Officier de chasseurs à cheval de la Garde impériale, chargeant
Cuirassier blessé, quittant le feu
Officier de chasseurs à cheval de la Garde impériale, chargeant
Auteur : GERICAULT Théodore
Lieu de conservation : musée du Louvre (Paris)
site web
Date de création : 1812
H. : 349 cm
L. : 266 cm
Huile sur toile.
Domaine : Peintures
© RMN-Grand Palais (musée du Louvre) / Franck Raux
INV 4885 ; MN 50 - 18-511284
Victoire et défaite du Premier Empire
Date de publication : Décembre 2023
Auteur : Paul BERNARD-NOURAUD
Apogée et déclin du Premier Empire
Les deux grands formats de Théodore Géricault respectivement intitulés Officier de chasseurs à cheval de la garde impériale chargeant et Cuirassier blessé quittant le feu furent exposés à l’occasion de deux Salons distincts, celui de 1812 et celui de 1814, qui correspondent à deux contextes très différents dans l’histoire du Premier Empire. Lorsque le traditionnel Salon de peinture et de sculpture ouvre ses portes à Paris le 1er novembre 1812, le public ignore encore que l’expédition de Russie lancée en juin a tourné en défaveur de la Grande Armée. Le 18 octobre, en effet, Joachim Murat a perdu la bataille de Winkowo, au sud de Moscou à laquelle les Russes avaient mis le feu trois semaines auparavant. Cette défaite marque alors le début de la Retraite de Russie.

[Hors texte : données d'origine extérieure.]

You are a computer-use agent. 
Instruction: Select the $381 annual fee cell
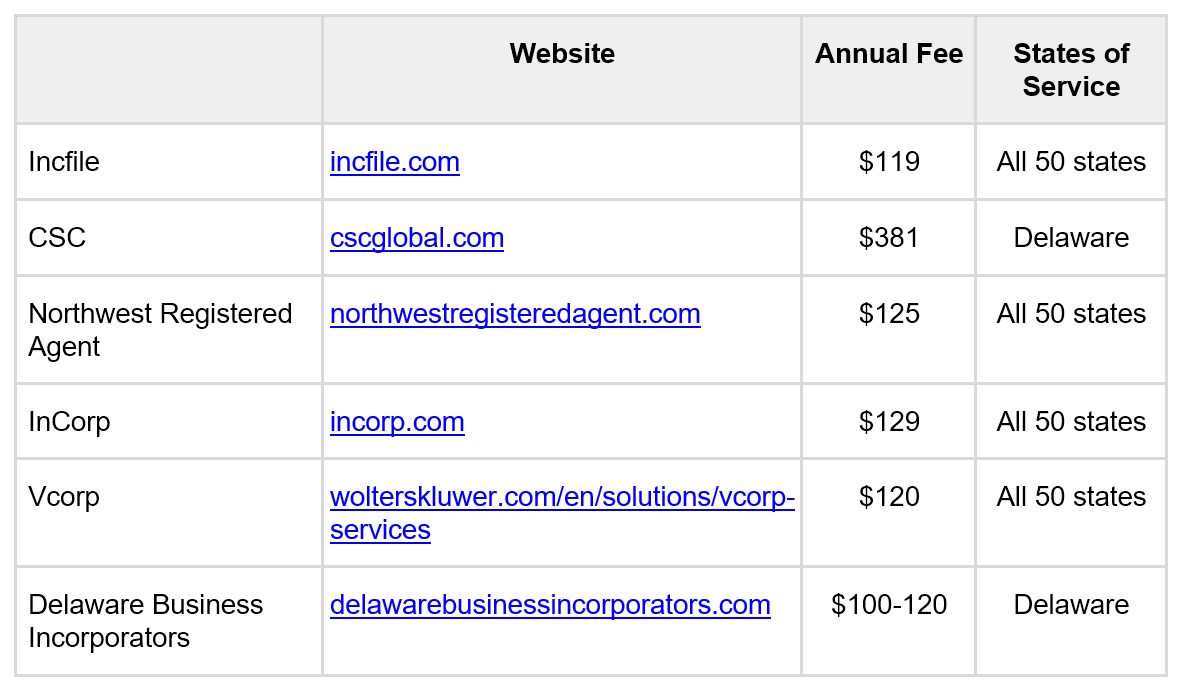point(889,238)
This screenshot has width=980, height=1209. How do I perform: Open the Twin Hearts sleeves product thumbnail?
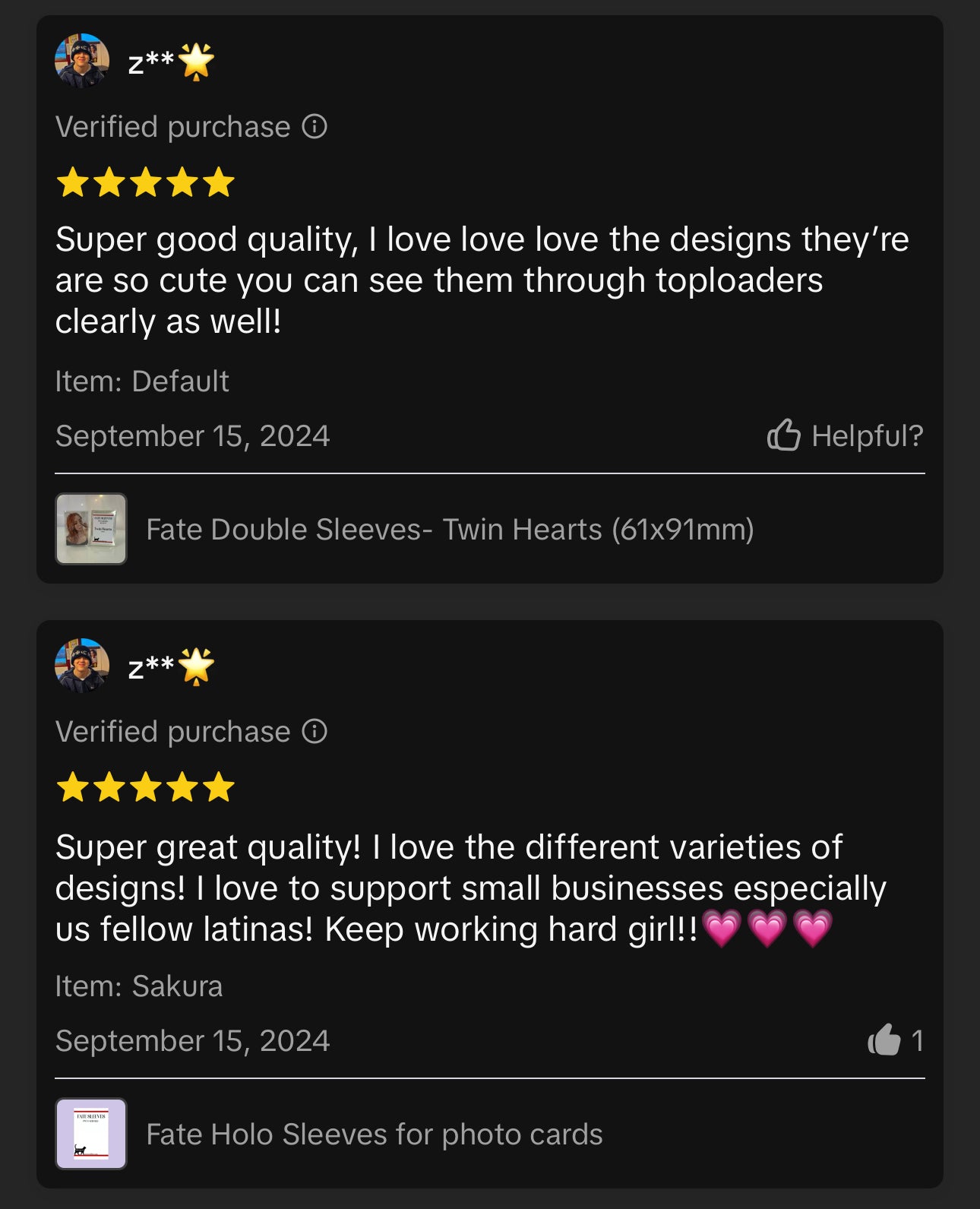coord(91,529)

L’année suivante voit le rêve impérial de Napoléon Ier se disloquer pièce par pièce à mesure que ses ennemis comme ses anciens coalisés battent ses armées ou se retournent contre elles. En janvier 1814, les combats se déroulent sur le sol français, et le 6 avril l’empereur est contraint d’abdiquer. Le 3 mai, Louis XVIII fait son entrée solennelle à Paris. En dépit de l’occupation étrangère qui a permis son retour sur le trône, le nouveau souverain tient à conserver la tradition désormais séculaire du Salon. Celui-ci rouvre donc le 5 novembre 1814. Le jeune peintre Théodore Géricault, né en 1791, présente à ces deux expositions deux peintures qu’il a conçues comme des pendants (1). En 1812, il envoie son Officier de chasseurs à cheval de la garde impériale chargeant. L’œuvre fait forte impression, notamment sur Jacques-Louis David, alors peintre attitré de l’empereur et chef de fil du néo-classicisme, dont le Napoléon franchissant le Grand-Saint-Bernard constitue un précédent de taille. La brusquerie de sa composition tranche avec le tableau près duquel il est accroché : le Portrait équestre de Joachim Murat qu’a peint un autre artiste officiel du régime, Antoine-Jean Gros. En 1814, Géricault présente cette fois son Cuirassier blessé quittant le feu. Le contraste avec les autres toiles du Salon est à cette occasion plus évident encore. La geste napoléonienne n’est plus d’actualité. Prudemment, la plupart des peintres exposés puisent dans le passé glorieux de la France (le souvenir de saint Louis et d’Henri IV sont particulièrement évoqués), ou concentrent leurs efforts sur des portraits et des allégories sans incidence politique. Seul le Cuirassier blessé quittant le feu de Géricault semble raviver pour chacun de mauvais souvenirs, et susciter chez quelques-uns l’amertume d’avoir perdu le temps de l’Officier de chasseurs à cheval de la garde impériale chargeant.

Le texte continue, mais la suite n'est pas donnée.